Thursday, June 27, 2013

Remembering to Enjoy the Fruits of the Labors

It has, after all, been busy.  I won't go into the details but it has been hard enough just keeping up with the basics -- mowing, trimming, weeding and the like.  Blessedly, periodic rain showers have thus far taken irrigation off the task list, and so far the bugs have kept their distance.  Still, attentions have been squeezed.  Some key opportunities have been overlooked -- like enjoying the fruits of my labor.  There is lettuce that needs cutting and consuming.  Spinach is almost ready to enjoy, and the radishes -- planted quite late as something of an after-thought -- are swelling pink above ground.   I spotted a juvenile cucumber yesterday, and any day one or another of the squash varieties will push itself from blossom to bulge.  I will need to keep more careful watch.  Harvest, after all, is the point of it all.

That said, we plucked our first "Egg Yolk" tomato from the vine on the deck last evening -- bright yellow and  bite-sized -- and slurped down its heavenly first-of-the-season sweetness before I could even take a picture of it.  More are mustering their colors.

It's time to commence some seriously savored eating!

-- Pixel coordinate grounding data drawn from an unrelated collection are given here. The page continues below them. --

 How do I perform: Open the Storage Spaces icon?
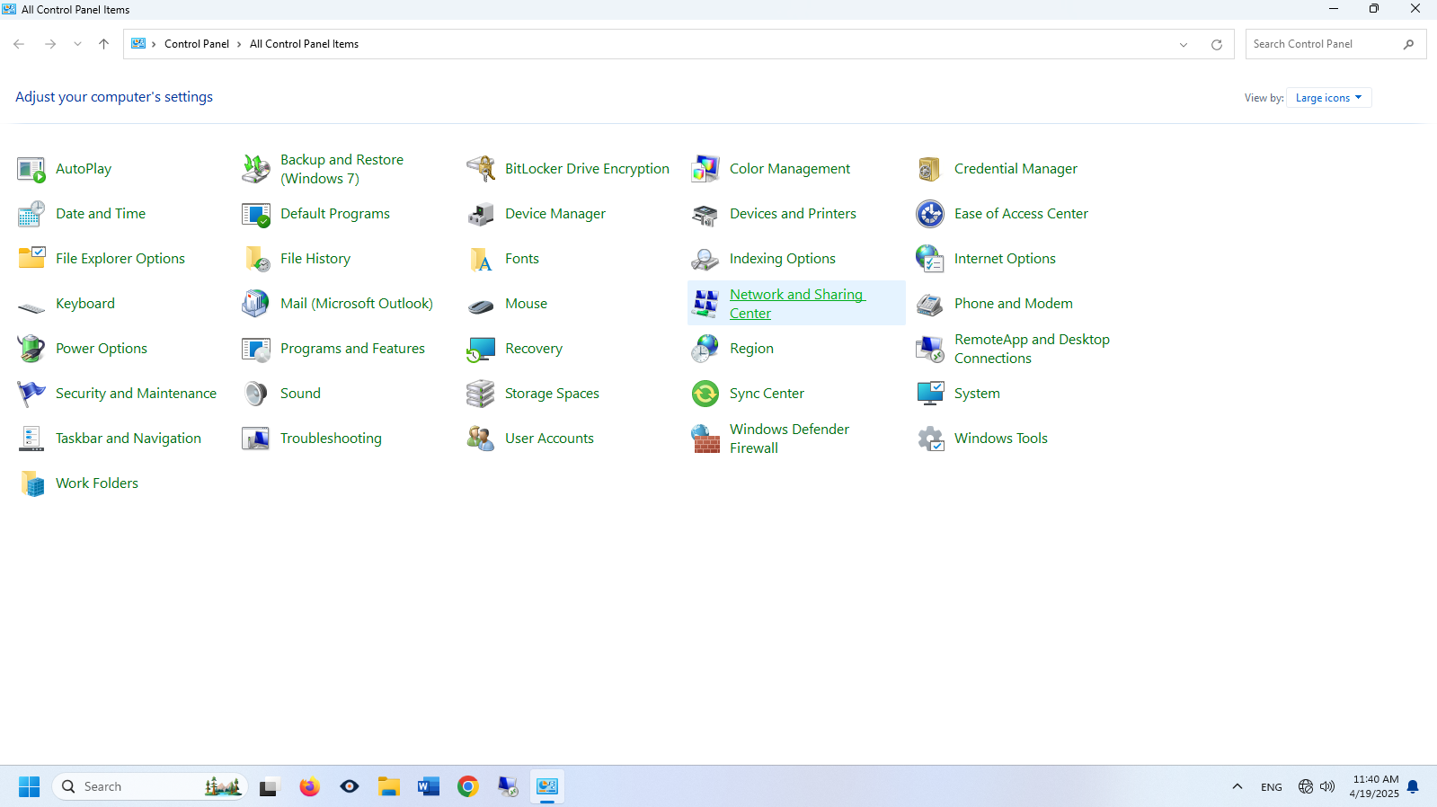(481, 394)

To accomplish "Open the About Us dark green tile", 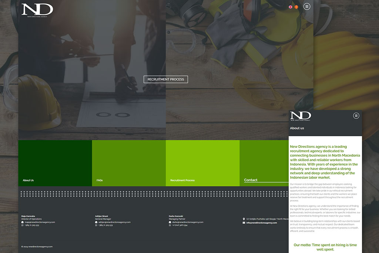I will pyautogui.click(x=55, y=163).
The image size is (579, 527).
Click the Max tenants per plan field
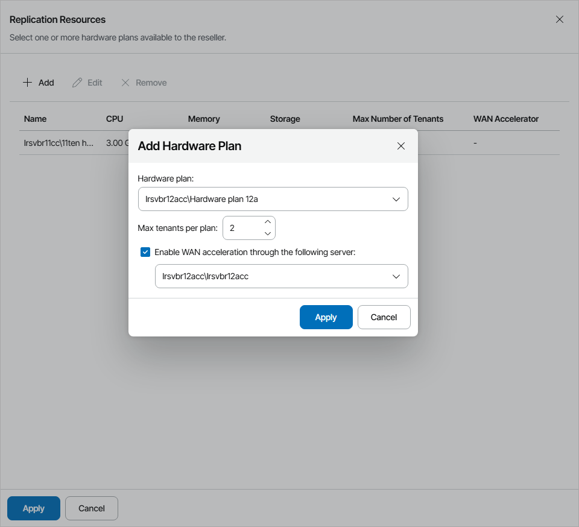(241, 229)
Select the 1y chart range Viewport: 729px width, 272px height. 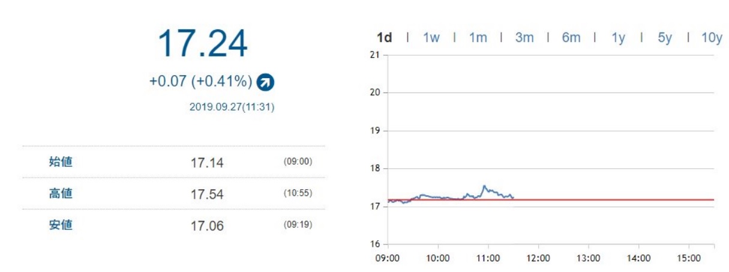tap(618, 38)
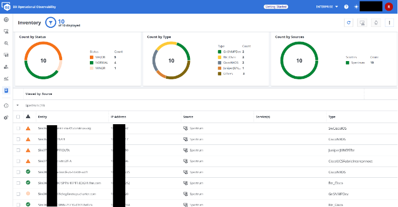Open the help question mark icon
Screen dimensions: 398x207
(x=346, y=7)
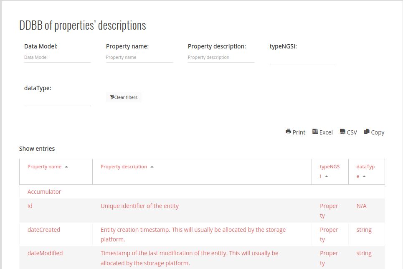
Task: Click the Clear filters funnel icon
Action: point(112,97)
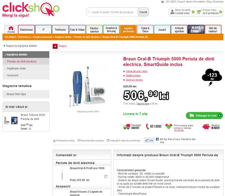Click the piggy bank installments icon
225x196 pixels.
click(x=206, y=126)
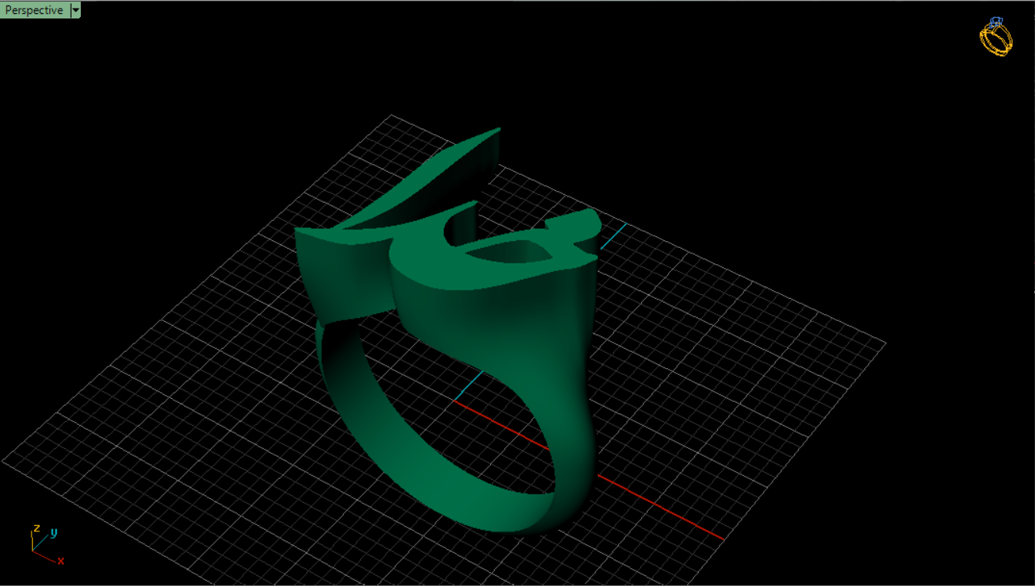Image resolution: width=1035 pixels, height=586 pixels.
Task: Click the curved front wall of ring head
Action: click(x=492, y=323)
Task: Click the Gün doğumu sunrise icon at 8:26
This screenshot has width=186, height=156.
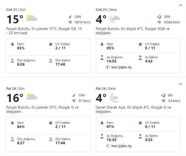Action: click(x=12, y=61)
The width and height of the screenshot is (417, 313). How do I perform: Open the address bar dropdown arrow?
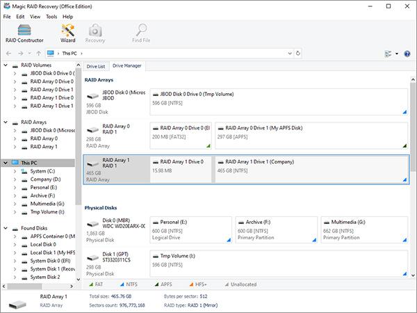point(290,54)
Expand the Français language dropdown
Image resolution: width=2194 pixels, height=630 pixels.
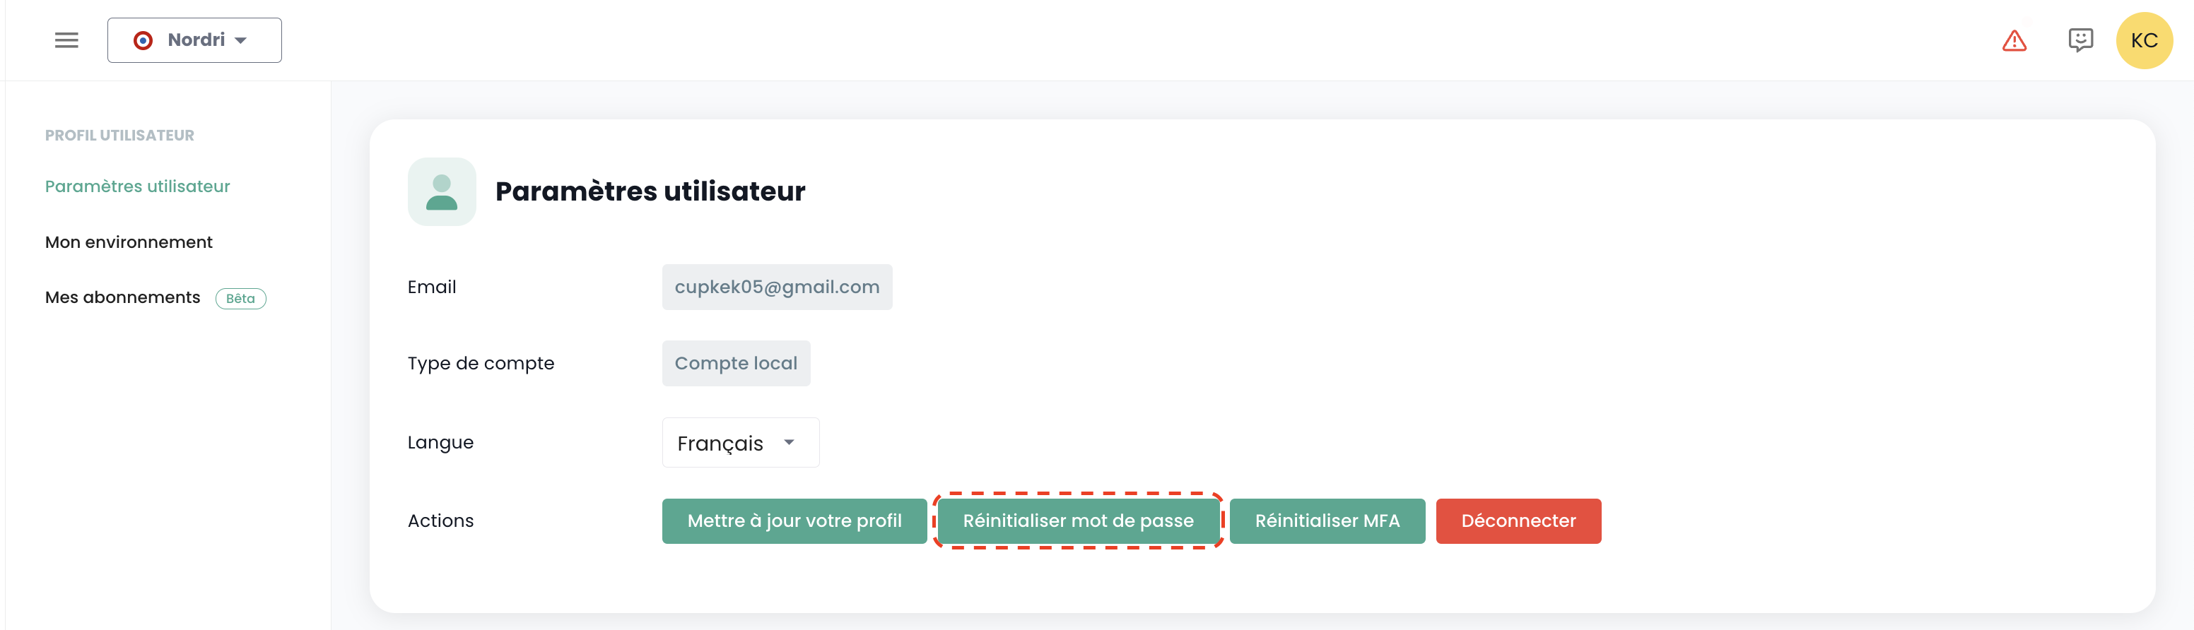point(739,443)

So I need to start paying better attention, and better organizing time.  The garlic planted last fall was the first to show its foliage, and I have been mindful of the graceful scapes spiraling from their centers for several days now.  But it has stood their bereft and ignored -- an inexplicably low priority.

Until this morning.

Dripping from the exertion of some post driving in the humid heat and late for an appointment in town, I was hurriedly closing up the shed when the scapes, in the back of the garden, waved their hands like eager school children imploring the teacher to "pick me; pick me."  And so I did.  Retrieving the knife I had set aside for precisely this purpose, I slashed my way down one row, then another.  There are more to cut -- there was time for but two of the seven rows -- but it's begun.

And tonight there will be garlic pesto to show for it.

You'll want to keep your distance --unless, of course, you are hungry.